USF&G Corp., the giant Baltimore-based insurance company, was to announce today additional layoffs and possibly other moves to streamline its operation.
Previous moves to cut losses and reorganize included slashing the company's dividend for the first time in more than a decade, eliminating the company's executive dining room and discontinuing operations in Texas and Louisiana.
USF&G officials yesterday declined to discuss today's announcement.
The first round of terminations came in January, when the company eliminated 900 jobs, including 360 workers in its Baltimore operations.
Then on March 13, USF&G announced that it would withdraw from Texas and would terminate 424 workers in that state. It said it had lost $300 million in that state during the last 10 years.
Then at the end of last month, USF&G announced it would stop offering property and casualty insurance in Louisiana, cutting another 205 jobs over the next two to three years.

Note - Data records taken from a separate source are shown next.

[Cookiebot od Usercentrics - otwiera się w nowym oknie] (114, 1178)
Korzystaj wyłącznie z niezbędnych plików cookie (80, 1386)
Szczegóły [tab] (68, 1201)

Also affected in Louisiana are 92 independent agents who offer USF&G insurance.
USF&G has been offering insurance in Louisiana since 1896, the year that the company was founded. Louisiana is the site of the USF&G Sugar Bowl college football game and the USF&G Classic golf tournament held in March. Both events are staged in New Orleans.
Excluding the pending Texas and Louisiana reductions, USF&G's work force now stands at about 10,900 nationwide, with 1,940 of those workers in the Baltimore area.
USF&G has also taken other action to shore up its sagging balance sheet.
As part of a massive cost-cutting effort announced in January, USF&G decided to drop its sponsorship of the golf tournament after this year. However, the Sugar Bowl is to continue to receive USF&G support.
During USF&G's fourth quarter, the company reduced its investment portfolio by $357 million, or $4.25 a share, as it sold and revalued junk bonds and problem real estate.
This and other actions caused USF&G to report a $610 million loss, or $7.32 a share, during the fourth quarter of 1990, compared with a profit of $104 million, or $1.20 a share, in the fourth quarter in 1989.
For all of 1990, USF&G reported a loss of $569 million, or $6.99 a share, compared with a profit of $119 million, or $1.24 a share, in 1989. Investment losses for the year amounted to $354 million.
Revenues for the year were $4.5 billion, compared with $4.7 billion in 1989.
"USF&G has taken a series of decisive actions to significantly strengthen our balance sheet, sharpen our business focus, and lower our cost of doing business to enable us to be a vigorous competitor in our markets," Norman P. Blake Jr., chairman and chief executive officer, said in a prepared statement earlier this year.
As part of this effort, Blake said the company is getting out of the leasing and travel services fields and other "non-core" businesses.
"Going forward, USF&G will concentrate its resources on its insurance and investment management businesses where it has strong competitive position, expertise and prospects for an attractive return on investment," he said.
The company also chopped its quarterly dividend from 25 cents to 5 cents a share. The previous dividend amounted to about a 10 percent return.